Transcribe exactly the lines from the one holding "Viewport: 289px width, 625px height." to the end of the data below, including both of those lines and no others.

#### RECORD SET ####

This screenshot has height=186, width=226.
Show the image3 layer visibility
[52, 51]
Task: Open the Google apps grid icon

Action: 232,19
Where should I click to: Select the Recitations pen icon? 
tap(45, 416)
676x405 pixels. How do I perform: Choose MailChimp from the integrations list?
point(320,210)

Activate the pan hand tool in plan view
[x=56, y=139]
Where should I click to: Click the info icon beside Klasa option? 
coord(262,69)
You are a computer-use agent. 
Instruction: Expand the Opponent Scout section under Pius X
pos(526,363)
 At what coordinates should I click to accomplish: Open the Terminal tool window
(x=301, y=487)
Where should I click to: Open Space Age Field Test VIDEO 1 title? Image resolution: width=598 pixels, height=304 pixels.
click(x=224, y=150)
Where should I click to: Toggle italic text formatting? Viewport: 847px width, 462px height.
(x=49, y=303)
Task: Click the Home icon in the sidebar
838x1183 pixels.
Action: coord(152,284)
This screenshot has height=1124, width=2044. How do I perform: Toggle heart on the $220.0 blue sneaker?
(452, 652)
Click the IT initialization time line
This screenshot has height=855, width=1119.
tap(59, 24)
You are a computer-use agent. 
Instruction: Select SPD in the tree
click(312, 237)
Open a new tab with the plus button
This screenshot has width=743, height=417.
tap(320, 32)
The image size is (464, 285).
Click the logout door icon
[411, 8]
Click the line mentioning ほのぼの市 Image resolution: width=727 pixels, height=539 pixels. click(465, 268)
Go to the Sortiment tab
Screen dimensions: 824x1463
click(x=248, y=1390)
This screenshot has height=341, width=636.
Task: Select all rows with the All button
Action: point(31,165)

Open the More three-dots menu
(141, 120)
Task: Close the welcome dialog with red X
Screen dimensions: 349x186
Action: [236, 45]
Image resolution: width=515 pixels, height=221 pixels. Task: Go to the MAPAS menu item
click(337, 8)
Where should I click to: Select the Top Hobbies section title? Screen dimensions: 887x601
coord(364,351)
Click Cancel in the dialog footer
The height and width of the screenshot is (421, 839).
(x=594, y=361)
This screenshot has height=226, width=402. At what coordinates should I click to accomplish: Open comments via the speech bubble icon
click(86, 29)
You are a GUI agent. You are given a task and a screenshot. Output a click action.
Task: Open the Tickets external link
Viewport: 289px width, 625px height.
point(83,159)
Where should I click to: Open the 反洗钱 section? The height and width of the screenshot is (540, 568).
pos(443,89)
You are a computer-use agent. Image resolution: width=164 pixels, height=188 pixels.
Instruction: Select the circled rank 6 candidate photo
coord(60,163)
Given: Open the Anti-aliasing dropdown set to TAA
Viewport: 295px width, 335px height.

####

__EXERCISE RESULT__:
Viewport: 289px width, 625px height.
point(83,159)
Where should I click to: Open the 反洗钱 section? The height and width of the screenshot is (540, 568).
pos(443,89)
You are a computer-use agent. Image resolution: width=164 pixels, height=188 pixels.
Instruction: Select the circled rank 6 candidate photo
coord(60,163)
Given: Open the Anti-aliasing dropdown set to TAA
Viewport: 295px width, 335px height.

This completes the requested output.